_What is being asked_:
Beginning with the line where "Show previous promotion with green left arrow" appears, retype every remaining line of the data below, both the first and last included.

■ ■ ■ ■ ■ ■ ■

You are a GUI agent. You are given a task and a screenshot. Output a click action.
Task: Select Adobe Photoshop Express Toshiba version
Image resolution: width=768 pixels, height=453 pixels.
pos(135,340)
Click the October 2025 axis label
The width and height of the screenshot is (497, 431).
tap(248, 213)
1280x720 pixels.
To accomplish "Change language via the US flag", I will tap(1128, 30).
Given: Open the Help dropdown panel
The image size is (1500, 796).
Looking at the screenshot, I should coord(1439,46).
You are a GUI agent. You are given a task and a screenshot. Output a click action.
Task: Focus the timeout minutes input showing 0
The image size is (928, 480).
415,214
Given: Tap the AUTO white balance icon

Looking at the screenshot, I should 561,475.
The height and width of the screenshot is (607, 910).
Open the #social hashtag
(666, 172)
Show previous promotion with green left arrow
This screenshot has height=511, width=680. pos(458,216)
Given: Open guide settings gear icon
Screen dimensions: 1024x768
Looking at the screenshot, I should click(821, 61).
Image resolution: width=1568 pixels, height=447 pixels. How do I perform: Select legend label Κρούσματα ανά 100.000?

■ ■ ■ ■ ■ ■ ■

_Result_:
Show previous promotion with green left arrow
This screenshot has height=511, width=680. pos(458,216)
Given: Open guide settings gear icon
Screen dimensions: 1024x768
Looking at the screenshot, I should click(821, 61).
Image resolution: width=1568 pixels, height=447 pixels. How do I perform: Select legend label Κρούσματα ανά 100.000?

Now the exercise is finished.